For responders, maintaining the patient’s caloric intake is critical. Administering glucose or high-energy snacks can provide a quick boost, but prolonged hypothermia often requires more comprehensive management of energy stores and metabolism. Recognizing these metabolic challenges is key to preventing further deterioration and stabilizing the patient.


Population-Specific Considerations


Infants and Children:


Infants have a higher surface-area-to-volume ratio, making them lose heat rapidly. Their ability to shiver is limited, and they rely heavily on non-shivering thermogenesis via brown fat metabolism to generate heat.

Signs of hypothermia in infants include lethargy, weak crying, and cool extremities. A key challenge is that infants cannot communicate their discomfort, so vigilance is critical.


Elderly Adults:


Aging reduces the body’s ability to regulate temperature. Peripheral circulation slows, and underlying conditions like diabetes or hypothyroidism increase vulnerability.

Medications such as beta-blockers or sedatives can mask hypothermia symptoms, delaying diagnosis.


Healthy Adults:


Even young, fit individuals are not immune. Factors like wet clothing, prolonged exposure to wind, and exhaustion can rapidly lead to hypothermia, particularly in high-stakes environments like hiking, tactical operations, or cold-water immersion.
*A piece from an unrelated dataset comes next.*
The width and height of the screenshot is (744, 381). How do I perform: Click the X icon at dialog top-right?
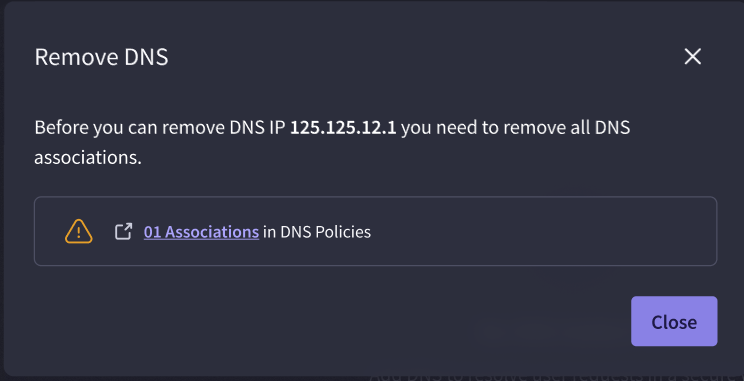pos(692,56)
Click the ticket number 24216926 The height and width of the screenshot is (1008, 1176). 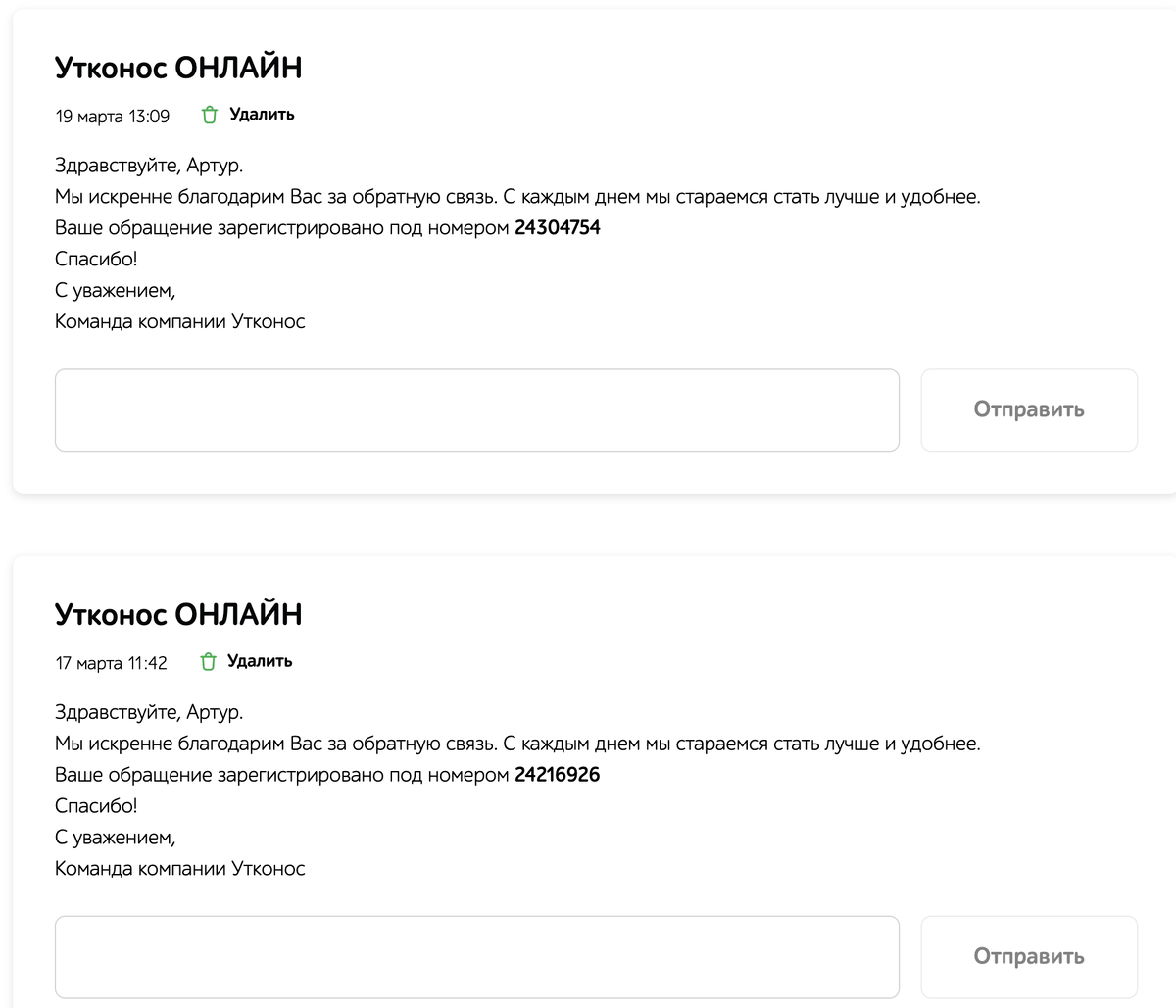[x=558, y=775]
Key Diagnostic and Evaluation Points


1. Core Temperature: Always prioritize obtaining a core temperature using a rectal, esophageal, or bladder thermometer for accuracy. Skin thermometers are unreliable.


2. Neurological Signs: Confusion, slurred speech, and unsteady gait are early indicators of hypothermia’s impact on the central nervous system.


3. Skin Assessment: Cool, pale, and clammy skin indicates peripheral vasoconstriction, while paradoxical undressing points to advanced stages.


Why Hypothermia Requires Vigilance


Hypothermia isn’t just a condition; it’s a cascade of physiological failures. Left unchecked, it impacts every system in the body, from cardiac arrhythmias to metabolic derangements. Recognizing the subtle signs early and implementing controlled, deliberate treatment are the keys to survival.


Wrapping Up


By understanding the stages, physiological effects, and unique presentations in different populations, we can better anticipate and manage this silent killer. As part of this week’s Scenario Saturday, we encourage you to reflect on what you’ve learned and consider how these lessons apply to real-world situations. Whether in the field, at home, or in the classroom, preparation and vigilance remain the best defenses against hypothermia. Whether you’re a first responder, parent, or outdoor enthusiast, vigilance and preparation can make all the difference.